**Aim**
Copy every row below word for word, changing nothing.

**Data shown**
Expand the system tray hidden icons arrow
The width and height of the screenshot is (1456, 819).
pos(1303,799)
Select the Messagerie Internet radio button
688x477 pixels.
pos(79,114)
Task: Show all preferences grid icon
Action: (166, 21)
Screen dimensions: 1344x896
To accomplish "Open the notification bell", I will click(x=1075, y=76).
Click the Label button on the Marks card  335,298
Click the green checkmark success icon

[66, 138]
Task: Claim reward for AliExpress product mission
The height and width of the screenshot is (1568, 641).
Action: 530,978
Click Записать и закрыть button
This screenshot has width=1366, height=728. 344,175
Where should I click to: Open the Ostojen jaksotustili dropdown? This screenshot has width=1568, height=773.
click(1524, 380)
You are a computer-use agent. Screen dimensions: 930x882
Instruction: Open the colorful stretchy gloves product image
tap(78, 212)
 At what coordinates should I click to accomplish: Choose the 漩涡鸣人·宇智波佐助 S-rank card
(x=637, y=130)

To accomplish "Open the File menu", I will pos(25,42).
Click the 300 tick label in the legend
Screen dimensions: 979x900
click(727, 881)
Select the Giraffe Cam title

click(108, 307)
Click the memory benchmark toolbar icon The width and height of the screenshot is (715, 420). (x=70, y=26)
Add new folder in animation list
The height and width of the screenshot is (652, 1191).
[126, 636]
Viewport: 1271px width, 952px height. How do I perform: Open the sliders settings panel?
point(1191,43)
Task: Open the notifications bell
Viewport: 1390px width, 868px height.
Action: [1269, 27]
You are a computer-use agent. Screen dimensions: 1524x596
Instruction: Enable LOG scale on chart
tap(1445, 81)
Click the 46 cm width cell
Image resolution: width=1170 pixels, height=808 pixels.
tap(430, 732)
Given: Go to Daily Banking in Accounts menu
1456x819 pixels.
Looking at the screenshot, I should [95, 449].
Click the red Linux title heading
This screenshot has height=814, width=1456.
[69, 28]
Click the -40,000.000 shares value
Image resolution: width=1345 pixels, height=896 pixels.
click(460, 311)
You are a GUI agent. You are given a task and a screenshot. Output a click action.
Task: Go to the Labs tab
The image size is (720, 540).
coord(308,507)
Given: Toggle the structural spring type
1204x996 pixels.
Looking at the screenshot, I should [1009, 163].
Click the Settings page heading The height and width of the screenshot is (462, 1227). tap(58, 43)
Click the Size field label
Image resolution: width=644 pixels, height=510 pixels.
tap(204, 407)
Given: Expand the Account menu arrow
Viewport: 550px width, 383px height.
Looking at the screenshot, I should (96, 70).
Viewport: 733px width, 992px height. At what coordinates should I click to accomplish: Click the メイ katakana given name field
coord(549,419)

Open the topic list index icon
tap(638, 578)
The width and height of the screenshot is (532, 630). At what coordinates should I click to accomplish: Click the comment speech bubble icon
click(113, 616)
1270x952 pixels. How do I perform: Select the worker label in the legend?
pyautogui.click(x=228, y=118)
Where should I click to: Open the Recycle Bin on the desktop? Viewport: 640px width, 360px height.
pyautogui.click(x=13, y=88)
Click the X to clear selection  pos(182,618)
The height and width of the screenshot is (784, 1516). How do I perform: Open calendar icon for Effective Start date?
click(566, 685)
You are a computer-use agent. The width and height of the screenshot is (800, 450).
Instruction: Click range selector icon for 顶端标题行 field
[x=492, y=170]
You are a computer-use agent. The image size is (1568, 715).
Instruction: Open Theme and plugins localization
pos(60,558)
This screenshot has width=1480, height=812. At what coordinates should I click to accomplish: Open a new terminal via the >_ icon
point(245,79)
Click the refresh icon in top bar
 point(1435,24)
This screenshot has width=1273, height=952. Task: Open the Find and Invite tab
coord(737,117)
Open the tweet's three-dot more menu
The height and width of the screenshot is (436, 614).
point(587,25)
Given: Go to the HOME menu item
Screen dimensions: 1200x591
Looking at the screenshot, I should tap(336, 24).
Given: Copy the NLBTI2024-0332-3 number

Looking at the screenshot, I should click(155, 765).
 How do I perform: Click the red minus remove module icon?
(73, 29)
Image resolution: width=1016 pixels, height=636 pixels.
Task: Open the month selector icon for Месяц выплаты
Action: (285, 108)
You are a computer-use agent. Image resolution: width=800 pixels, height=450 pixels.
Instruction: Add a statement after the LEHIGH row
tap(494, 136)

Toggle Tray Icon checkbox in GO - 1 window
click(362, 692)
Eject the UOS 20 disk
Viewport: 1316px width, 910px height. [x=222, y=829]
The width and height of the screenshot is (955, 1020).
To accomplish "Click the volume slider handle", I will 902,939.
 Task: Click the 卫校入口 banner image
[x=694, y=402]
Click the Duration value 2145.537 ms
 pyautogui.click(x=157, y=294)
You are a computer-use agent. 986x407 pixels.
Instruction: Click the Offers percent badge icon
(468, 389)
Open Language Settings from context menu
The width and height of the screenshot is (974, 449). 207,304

**Solution for this exercise**
Expand the system tray hidden icons arrow
The width and height of the screenshot is (1456, 819).
pos(1303,799)
Select the Messagerie Internet radio button
688x477 pixels.
pos(79,114)
Task: Show all preferences grid icon
Action: (166, 21)
Screen dimensions: 1344x896
To accomplish "Open the notification bell", I will click(x=1075, y=76).
Click the Label button on the Marks card  335,298
Click the green checkmark success icon

[66, 138]
Task: Claim reward for AliExpress product mission
The height and width of the screenshot is (1568, 641).
Action: 530,978
Click Записать и закрыть button
This screenshot has width=1366, height=728. 344,175
Where should I click to: Open the Ostojen jaksotustili dropdown? This screenshot has width=1568, height=773.
click(1524, 380)
You are a computer-use agent. Screen dimensions: 930x882
Instruction: Open the colorful stretchy gloves product image
tap(78, 212)
 At what coordinates should I click to accomplish: Choose the 漩涡鸣人·宇智波佐助 S-rank card
(x=637, y=130)

To accomplish "Open the File menu", I will pos(25,42).
Click the 300 tick label in the legend
Screen dimensions: 979x900
click(727, 881)
Select the Giraffe Cam title

click(108, 307)
Click the memory benchmark toolbar icon The width and height of the screenshot is (715, 420). (x=70, y=26)
Add new folder in animation list
The height and width of the screenshot is (652, 1191).
[126, 636]
Viewport: 1271px width, 952px height. How do I perform: Open the sliders settings panel?
point(1191,43)
Task: Open the notifications bell
Viewport: 1390px width, 868px height.
Action: [1269, 27]
You are a computer-use agent. Screen dimensions: 1524x596
Instruction: Enable LOG scale on chart
tap(1445, 81)
Click the 46 cm width cell
Image resolution: width=1170 pixels, height=808 pixels.
tap(430, 732)
Given: Go to Daily Banking in Accounts menu
1456x819 pixels.
Looking at the screenshot, I should [95, 449].
Click the red Linux title heading
This screenshot has height=814, width=1456.
[69, 28]
Click the -40,000.000 shares value
Image resolution: width=1345 pixels, height=896 pixels.
click(460, 311)
You are a GUI agent. You are given a task and a screenshot. Output a click action.
Task: Go to the Labs tab
The image size is (720, 540).
coord(308,507)
Given: Toggle the structural spring type
1204x996 pixels.
Looking at the screenshot, I should [1009, 163].
Click the Settings page heading The height and width of the screenshot is (462, 1227). tap(58, 43)
Click the Size field label
Image resolution: width=644 pixels, height=510 pixels.
tap(204, 407)
Given: Expand the Account menu arrow
Viewport: 550px width, 383px height.
Looking at the screenshot, I should (96, 70).
Viewport: 733px width, 992px height. At what coordinates should I click to accomplish: Click the メイ katakana given name field
coord(549,419)

Open the topic list index icon
tap(638, 578)
The width and height of the screenshot is (532, 630). At what coordinates should I click to accomplish: Click the comment speech bubble icon
click(113, 616)
1270x952 pixels. How do I perform: Select the worker label in the legend?
pyautogui.click(x=228, y=118)
Where should I click to: Open the Recycle Bin on the desktop? Viewport: 640px width, 360px height.
pyautogui.click(x=13, y=88)
Click the X to clear selection  pos(182,618)
The height and width of the screenshot is (784, 1516). How do I perform: Open calendar icon for Effective Start date?
click(566, 685)
You are a computer-use agent. The width and height of the screenshot is (800, 450).
Instruction: Click range selector icon for 顶端标题行 field
[x=492, y=170]
You are a computer-use agent. The image size is (1568, 715).
Instruction: Open Theme and plugins localization
pos(60,558)
This screenshot has width=1480, height=812. At what coordinates should I click to accomplish: Open a new terminal via the >_ icon
point(245,79)
Click the refresh icon in top bar
 point(1435,24)
This screenshot has width=1273, height=952. Task: Open the Find and Invite tab
coord(737,117)
Open the tweet's three-dot more menu
The height and width of the screenshot is (436, 614).
point(587,25)
Given: Go to the HOME menu item
Screen dimensions: 1200x591
Looking at the screenshot, I should tap(336, 24).
Given: Copy the NLBTI2024-0332-3 number

Looking at the screenshot, I should click(155, 765).
 How do I perform: Click the red minus remove module icon?
(73, 29)
Image resolution: width=1016 pixels, height=636 pixels.
Task: Open the month selector icon for Месяц выплаты
Action: (285, 108)
You are a computer-use agent. Image resolution: width=800 pixels, height=450 pixels.
Instruction: Add a statement after the LEHIGH row
tap(494, 136)

Toggle Tray Icon checkbox in GO - 1 window
click(362, 692)
Eject the UOS 20 disk
Viewport: 1316px width, 910px height. [x=222, y=829]
The width and height of the screenshot is (955, 1020).
To accomplish "Click the volume slider handle", I will 902,939.
 Task: Click the 卫校入口 banner image
[x=694, y=402]
Click the Duration value 2145.537 ms
 pyautogui.click(x=157, y=294)
You are a computer-use agent. 986x407 pixels.
Instruction: Click the Offers percent badge icon
(468, 389)
Open Language Settings from context menu
The width and height of the screenshot is (974, 449). 207,304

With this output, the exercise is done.